(Continued from "Government)


substantial reductions and simplification in income tax.

1987  Elections.  Labour Government re-elected under David Lange.    PALMER GOVERNMENT. David Lange later stood down and Geoffrey Palmer became Prime Minister with Helen Clarke as first woman Deputy Prime Minister.

1990 Elections.  MOORE GOVERNMENT. The Labour Government, with Michael Moore who had been Prime Minister for only a few weeks, was defeated. BOLGER GOVERNMENT. A National Government with Jim Bolger as Prime Minister was elected.
...
Dame Cath Tizard became New Zealand's first woman Governor General.
...New Zealand celebrates its 150th birthday.
...Privatisation of major government enterprises continues as does world wide economic downturn.

1991 Employment Contracts Act passed, effectively ending compulsory unionism.

1993 National Government with Jim Bolger as Prime Minister re-elected..

1996 National Government with Jim Bolger as Prime Minister re-elected.
...Unemployment reaches 200,000 and starts to drop.

1993 National Government re-elected.

1996  Coalition Government under Prime Minister Jim Bolger and Deputy Prime Minister Winston Peters elected under proportional representation system ("MMP"). Unemployment down to six percent, Government in surplus for third year.

1998  Coalition Government.  Jim Bolger was replaced by Jenny Shipley as Leader of the National Party, and thus became New Zealand's first woman Prime Minister.

oOo

Health

1888 Nursing Training introduced by Truby King (later Sir Truby King) at Wellington Hospital.

1890 New Zealand Foundation for the Blind formed.

1893 Ellen Dougherty became the World's first Registered Nurse.  She later became Matron of Palmerston North Hospital.

1905. May.  The first of the St. Helen's Hospitals opened in Wellington.

1907 Plunket Society.  The Royal; New Zealand Society for the Health of Women and Children founded by Sir Truby King and the first Karitane Hospital for the treatment of sick and malnourished babies established in Dunedin.  This first hospital also served as a training school for Plunket nurses.
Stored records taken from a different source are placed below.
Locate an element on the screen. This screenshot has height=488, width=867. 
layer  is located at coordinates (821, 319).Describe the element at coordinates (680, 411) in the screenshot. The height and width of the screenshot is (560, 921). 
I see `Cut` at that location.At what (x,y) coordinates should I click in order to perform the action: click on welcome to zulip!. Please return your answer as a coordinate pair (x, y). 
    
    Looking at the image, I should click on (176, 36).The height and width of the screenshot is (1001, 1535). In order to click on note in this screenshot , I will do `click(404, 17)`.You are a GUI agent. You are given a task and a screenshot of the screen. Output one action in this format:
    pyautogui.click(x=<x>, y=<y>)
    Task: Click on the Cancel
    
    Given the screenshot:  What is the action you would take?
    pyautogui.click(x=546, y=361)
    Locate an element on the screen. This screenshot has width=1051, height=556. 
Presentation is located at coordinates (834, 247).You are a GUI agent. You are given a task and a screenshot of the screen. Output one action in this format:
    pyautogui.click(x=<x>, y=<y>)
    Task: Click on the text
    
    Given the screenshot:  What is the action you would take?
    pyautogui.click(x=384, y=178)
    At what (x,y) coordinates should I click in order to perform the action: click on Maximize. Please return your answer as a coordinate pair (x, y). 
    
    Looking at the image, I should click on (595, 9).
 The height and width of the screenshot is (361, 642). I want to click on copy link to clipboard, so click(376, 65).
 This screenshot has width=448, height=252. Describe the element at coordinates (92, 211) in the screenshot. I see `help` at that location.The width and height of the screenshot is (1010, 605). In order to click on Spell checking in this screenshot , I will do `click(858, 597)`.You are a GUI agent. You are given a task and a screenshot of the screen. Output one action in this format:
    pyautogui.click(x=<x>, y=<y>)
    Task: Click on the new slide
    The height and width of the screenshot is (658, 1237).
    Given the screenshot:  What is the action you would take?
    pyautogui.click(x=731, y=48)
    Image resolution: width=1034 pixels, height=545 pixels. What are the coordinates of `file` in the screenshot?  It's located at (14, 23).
1913 Epidemics.  Smallpox.  The largest outbreak in New Zealand mainly in the Auckland Province lasted a year.

1918 Epidemics.  November.  A world wide influenza epidemic claimed 5,561 Europeans and an estimated 1,200 Maori lives in New Zealand, most of the casualties occurring in November.1918
...
Six pm closing introduced to pubs and draught beer alcohol content reduced.

1925  Epidemics.  A Polio epidemic occurred.

1947. Epidemic.  November.  A Polio epidemic occurred.  North Island schools were closed until April 1948.

1987 New Zealand's first Heart Transplant operation was performed.

1990's  Saw sweeping reforms - the establishment of CHE's and RHE's in the Hospital system.

oOo

Justice

1886  Police Force.  Until this time New Zealand  policed  by the Armed Constabulary.  This year saw the inception of the Police Force as we know it today.

1897
  Law/Women.  Ethel Benjamin became the first woman with a Law degree when she graduated from Otago University.

1942  Police/Women.  Although training of women as police was authorised in 1939 the first policewoman were posted in 1942, three to Auckland and Wellington and two to Christchurch and Dunedin.  The first woman was promoted to sergeant and the first woman detectives appointed in 1958.  In 1972 the first woman police prosecutor appeared in court.

1957 Crime.  19 February.  The last person to be hanged in New Zealand was Walter James Bolton convicted of poisoning his wife with arsenic.  He protested his innocence to the end.  In 1961 the Crimes Act abolished capital punishment. The first person hanged in New Zealand was the chief Maketu in February of 1842. The first European was a Royal Navy shipwright Joseph Burns convicted for the murder of Lt. Robert Snow, a member of Governor Hobson's staff, and his wife and baby daughter.  In 1958 Public hangings were abolished.

1970. Crime.  June 22.  The Crewe Murders.  Arthur Allan Thomas was convicted at his trial in 1971.  A second trial in 1973 again resulted in conviction.  Further investigation led to a free pardon in 1979.

1985 French secret service agents charged with manslaughter after bombing of Greenpeace's Rainbow Warrior in Auckland harbour.